▸ **ABOUT THIS EXERCISE**: Using the records below, transcribe exactly only the lines from the one with "You are a computer-use agent." through the end, both included, and drop every picture.

START DATA IN THIS EXERCISE

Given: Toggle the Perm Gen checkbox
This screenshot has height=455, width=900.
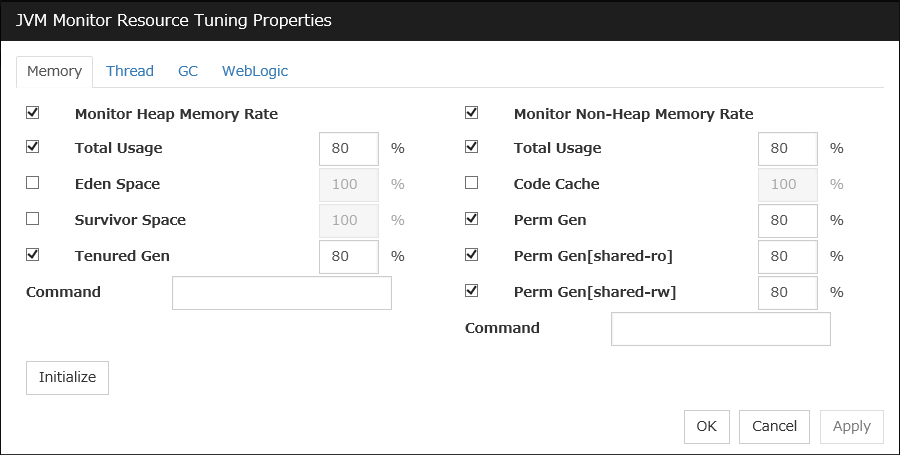Looking at the screenshot, I should [472, 219].
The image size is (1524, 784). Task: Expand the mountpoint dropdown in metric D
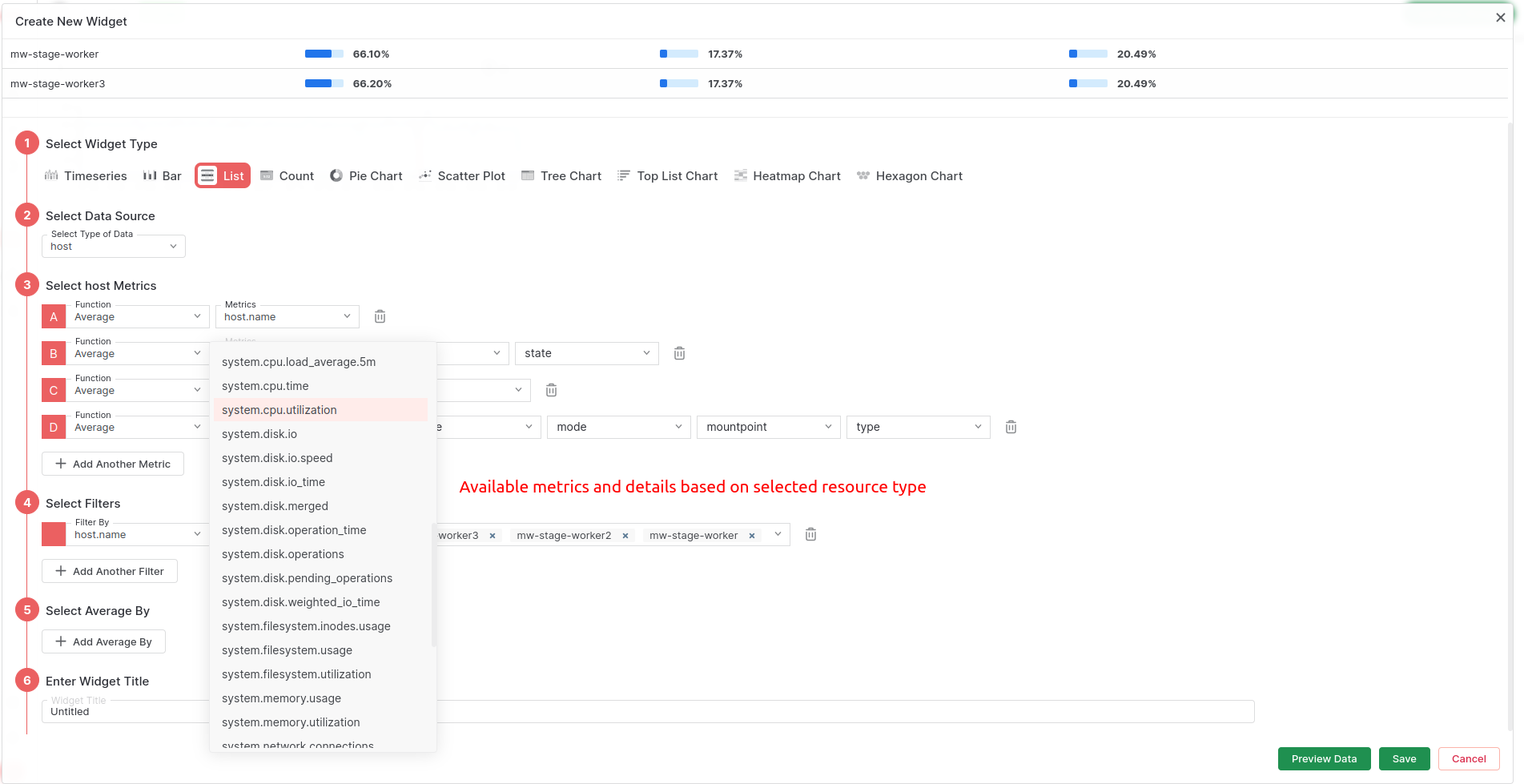(x=767, y=427)

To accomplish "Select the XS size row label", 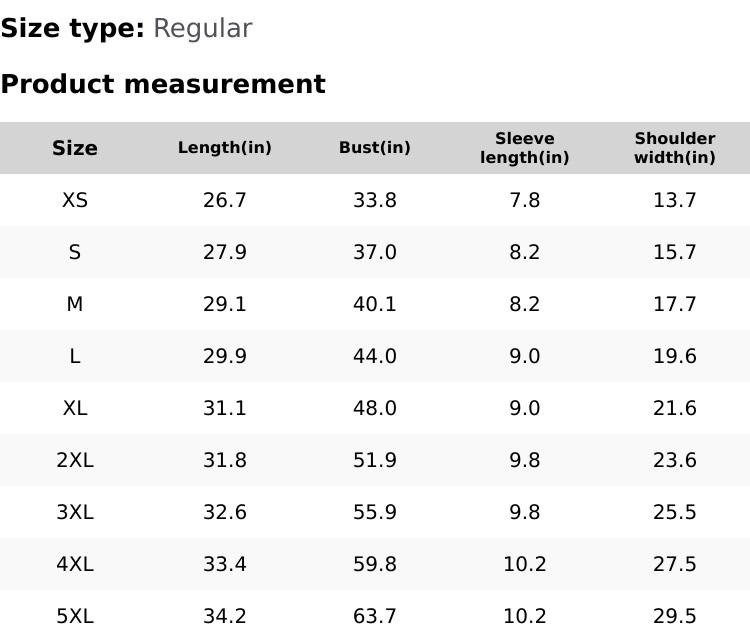I will [75, 200].
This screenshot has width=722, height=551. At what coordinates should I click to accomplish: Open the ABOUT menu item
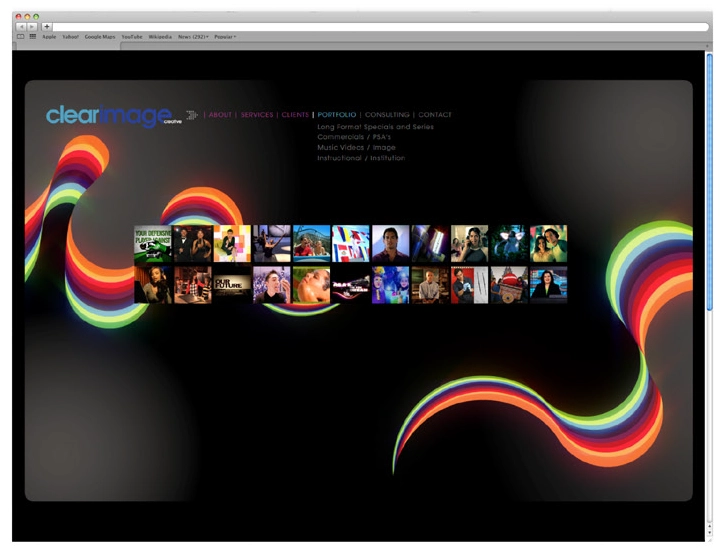[x=220, y=115]
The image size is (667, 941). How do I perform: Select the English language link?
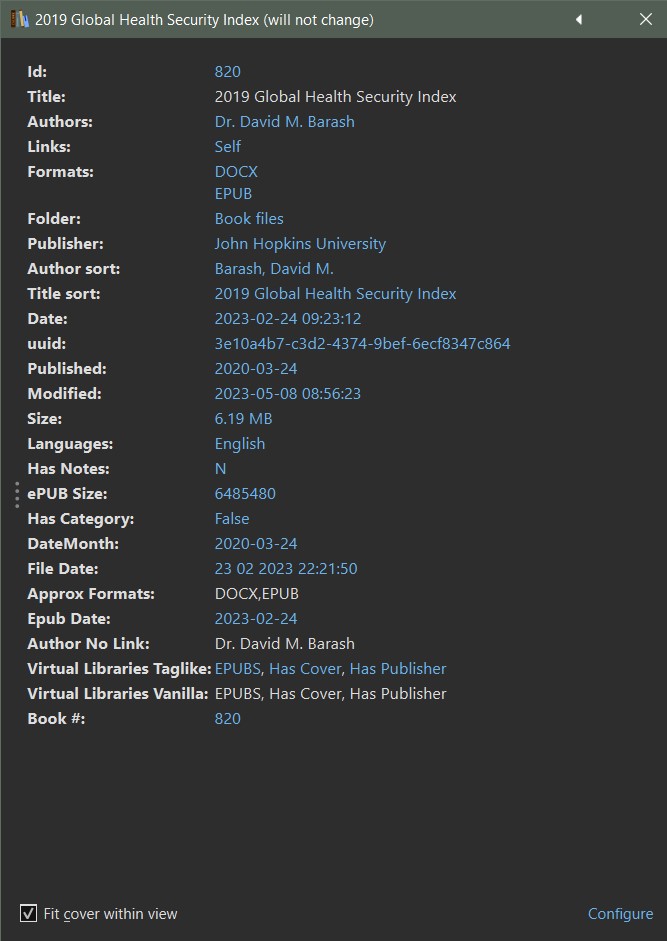[x=240, y=444]
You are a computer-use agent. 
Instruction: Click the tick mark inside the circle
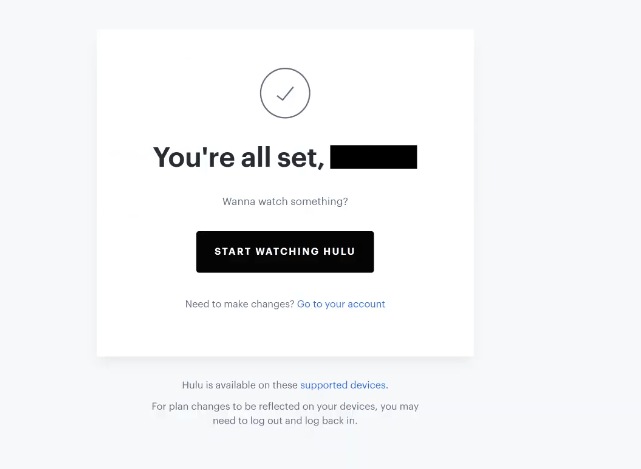click(285, 94)

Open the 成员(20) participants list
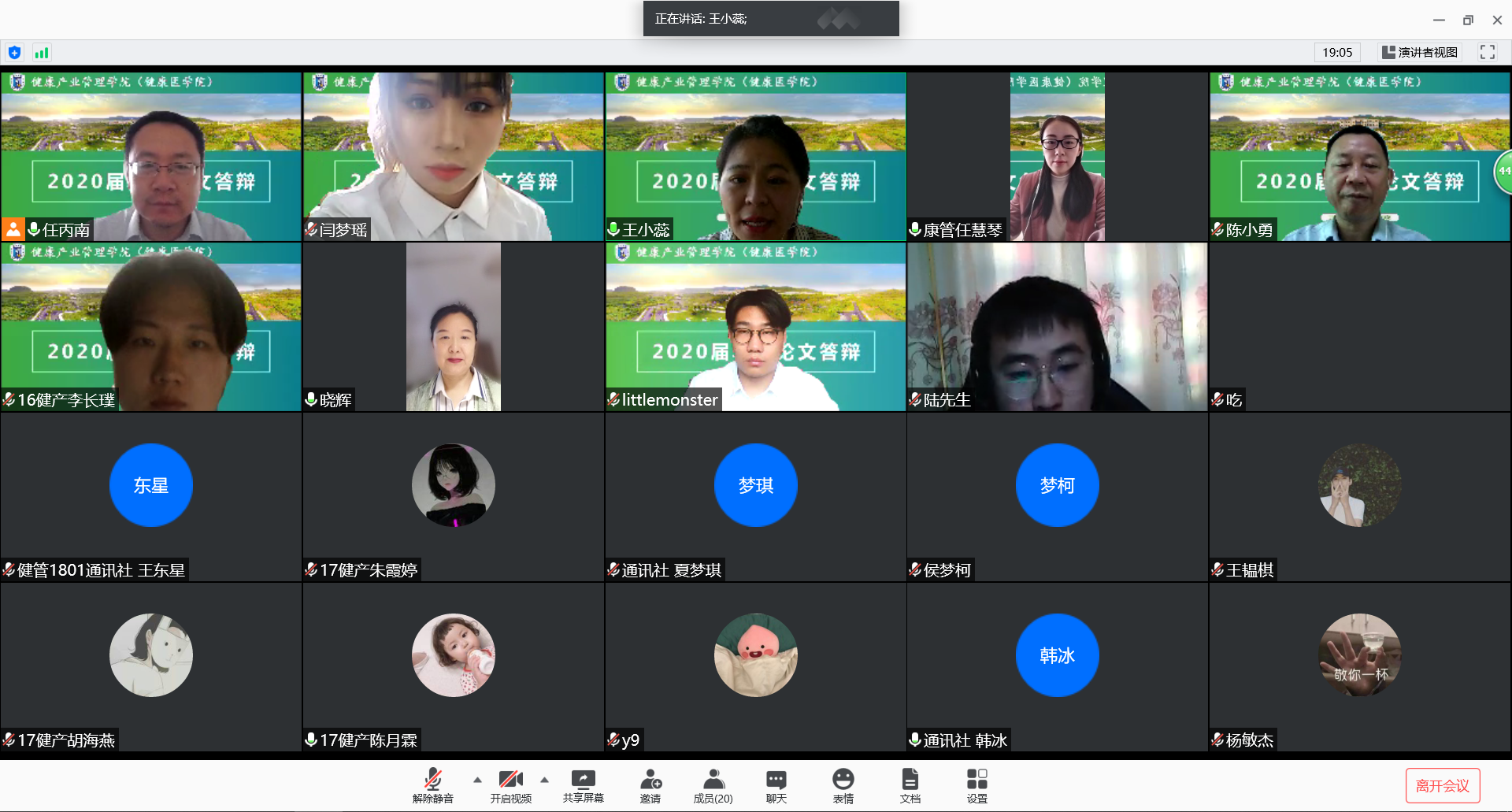click(713, 785)
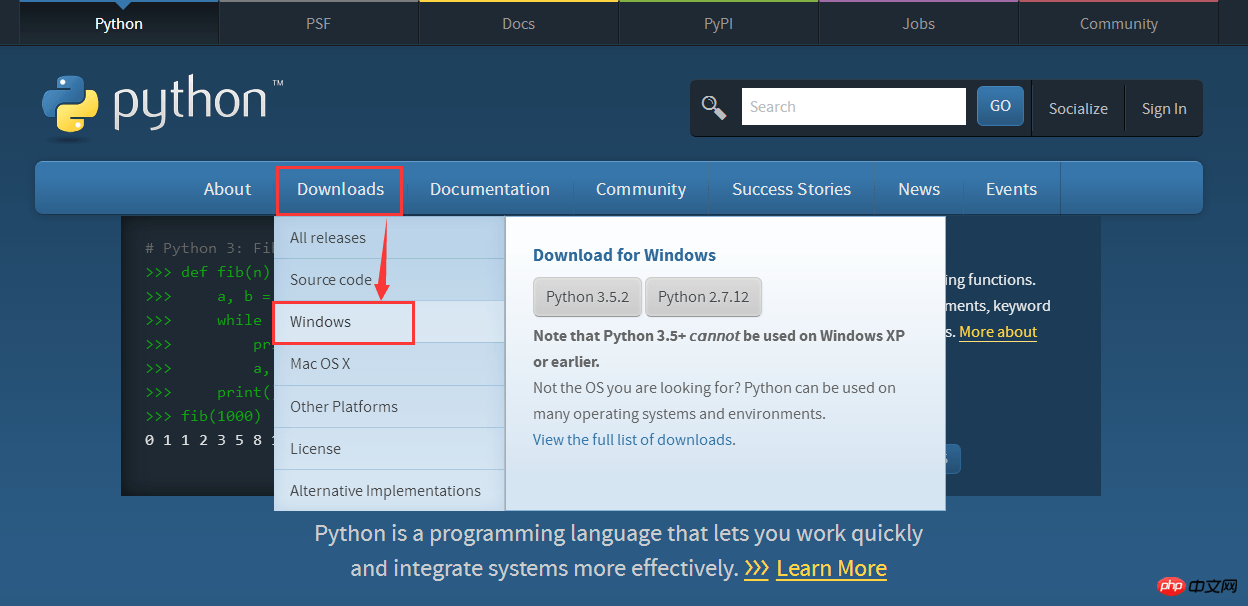Follow the Learn More link
The height and width of the screenshot is (606, 1248).
click(x=831, y=569)
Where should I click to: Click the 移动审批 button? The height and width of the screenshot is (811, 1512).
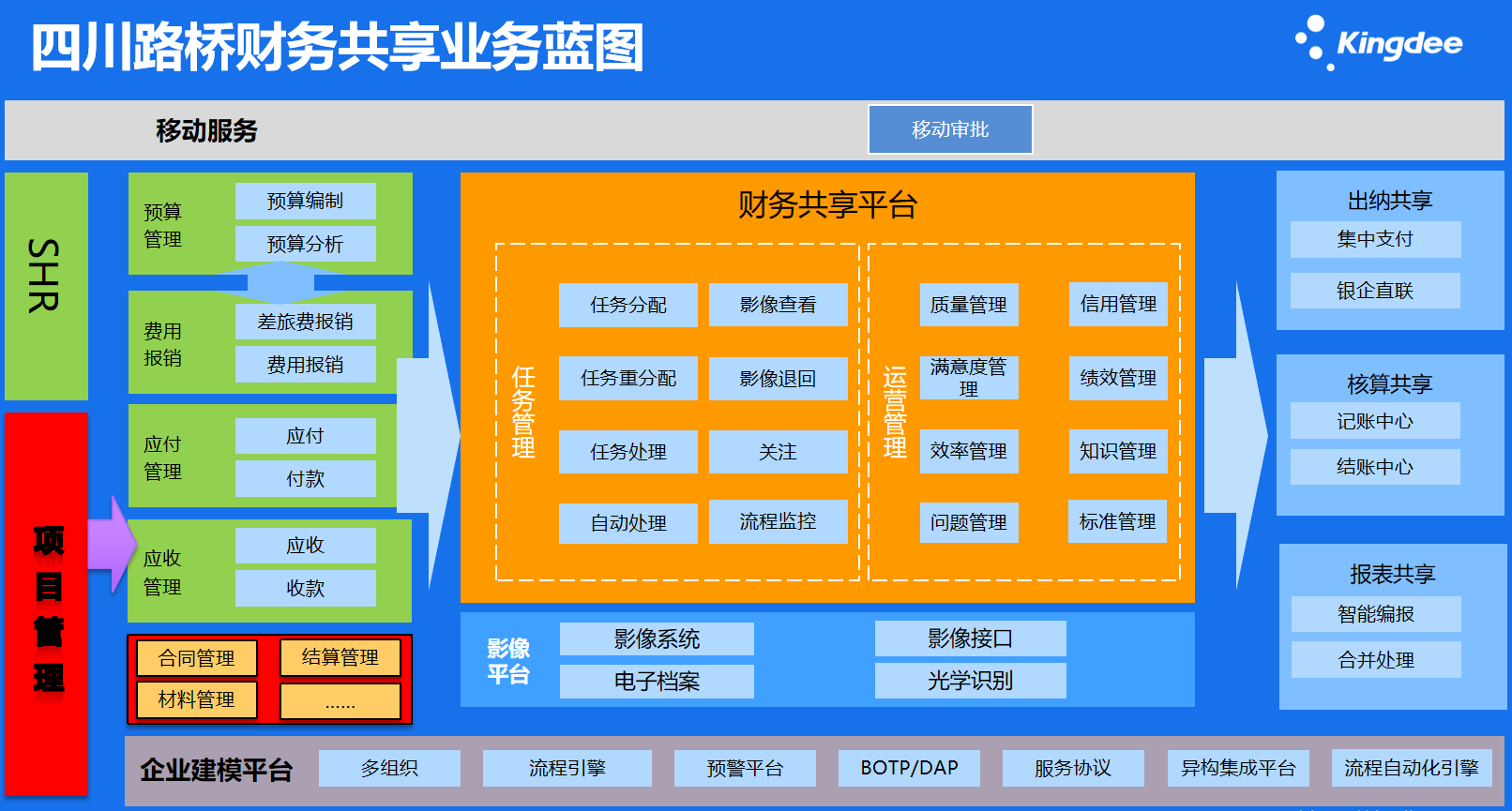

END DATA IN THIS EXERCISE

▸ **EXERCISE RESULT**:
You are a computer-use agent. 
Instruction: Click the tick mark inside the circle
click(285, 94)

Open the 成员(20) participants list
click(713, 785)
Follow the Learn More link
The height and width of the screenshot is (606, 1248).
click(x=831, y=569)
Where should I click to: Click the 移动审批 button? The height and width of the screenshot is (811, 1512).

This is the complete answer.